No one has created more attractive women, women whom
a man would have been more likely to love, or more
likely to regret loving. Jude the Obscure is
perhaps the most unbiased consideration of the more
complicated questions of sex which we can find in English
fiction. At the same time, there is almost no
passion in his work, neither the author nor any of
his characters ever seeming able to pass beyond the
state of curiosity, the most intellectually interesting
of limitations, under the influence of any emotion.
In his feeling for nature, curiosity sometimes seems
to broaden into a more intimate kind of communion.
The heath, the village with its peasants, the change
of every hour among the fields and on the roads, mean
more to him, in a sense, than even the spectacle of
man and woman in their blind, and painful, and absorbing
struggle for existence. His knowledge of woman
confirms him in a suspension of judgment; his knowledge
of nature brings him nearer to the unchanging and
consoling element in the world. All the quite
happy entertainment which he gets out of life comes
to him from his contemplation of the peasant, as himself
a rooted part of the earth, translating the dumbness
of the fields into humour. His peasants have
been compared with Shakespeare’s; that is, because
he has the Shakespearean sense of their placid vegetation
by the side of hurrying animal life, to which they
act the part of chorus, with an unconscious wisdom
in their close, narrow, and undistracted view of things.
In his verse there is something brooding,
obscure, tremulous, half-inarticulate, as he meditates
over man, nature, and destiny: Nature, ‘waking
by touch alone,’ and Fate, who sees and feels.
In The Mother Mourns, a strange, dreary, ironical
song of science, Nature laments that her best achievement,
man, has become discontented with her in his ungrateful
discontent with himself. It is like the whimpering
of a hurt animal, and the queer, ingenious metre,
with its one rhyme set at wide but distinct and heavily
recurrent intervals, beats on the ear like a knell.
Blind and dumb forces speak, conjecture, half awakening
out of sleep, turning back heavily to sleep again.

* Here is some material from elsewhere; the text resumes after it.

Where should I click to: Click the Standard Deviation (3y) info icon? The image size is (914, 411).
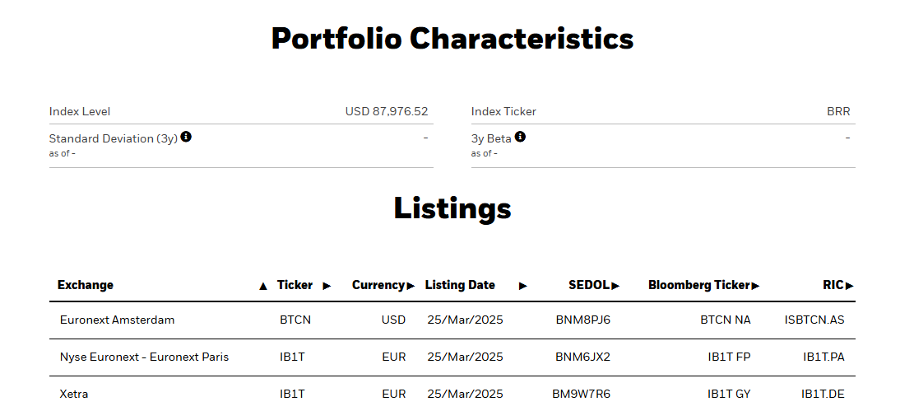(186, 137)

Many poets have been sorry for man, angry with Nature
on man’s behalf. Here is a poet who is sorry
for Nature, who feels the earth and its roots, as if
he had sap in his veins instead of blood, and could
get closer than any other man to the things of the
earth.
Who else could have written this crabbed,
subtle, strangely impressive poem?
AN AUGUST MIDNIGHT
A shaded lamp and a waving blind,
And the beat of a clock from a distant floor;
On this scene enter-winged, horned,
and spined-
A longlegs, a moth, and a dumbledore;
While ’mid my page there idly stands
A sleepy fly, that rubs its hands.
Thus meet we five, in this still place,
At this point of time, at this point in space.
-My guests parade my new-penned ink,
Or bang at the lamp-glass, whirl, and sink.
‘God’s humblest, they!’ I muse.
Yet why?
They know Earth-secrets that know not I.
No such drama has been written in
verse since Browning, and the people of the drama
are condensed to almost as pregnant an utterance as
Adam, Lilith, and Eve.
Why is it that there are so few novels
which can be read twice, while all good poetry can
be read over and over? Is it something inherent
in the form, one of the reasons in nature why a novel
cannot be of the same supreme imaginative substance
as a poem? I think it is, and that it will never
be otherwise. But, among novels, why is it that
one here and there calls us back to its shelf with
almost the insistence of a lyric, while for the most
part a story read is a story done with? Balzac
is always good to re-read, but not Tolstoi: and
I couple two of the giants. To take lesser artists,
I would say that we can re-read Lavengro but
not Romola. But what seems puzzling is
that Hardy, who is above all a story-teller, and whose
stories are of the kind that rouse suspense and satisfy
it, can be read more than once, and never be quite
without novelty. There is often, in his books,
too much story, as in The Mayor of Casterbridge,
where the plot extends into almost inextricable entanglements;
and yet that is precisely one of the books that can
be re-read. Is it on account of that concealed
poetry, never absent though often unseen, which gives
to these fantastic or real histories a meaning beyond
the meaning of the facts, beneath it like an under-current,
around it like an atmosphere? Facts, once known,
are done with; stories of mere action gallop through
the brain and are gone; but in Hardy there is a vision
or interpretation, a sense of life as a growth out
of the earth, and as much a mystery between soil and
sky as the corn is, which will draw men back to the
stories with an interest which outlasts their interest
in the story.
It is a little difficult to get accustomed
to Hardy, or to do him justice without doing him more
than justice. He is always right, always a seer,
when he is writing about ’the seasons in their
moods, morning and evening, night and noon, winds
in their different tempers, trees, waters and mists,
shades and silences, and the voices of inanimate things.’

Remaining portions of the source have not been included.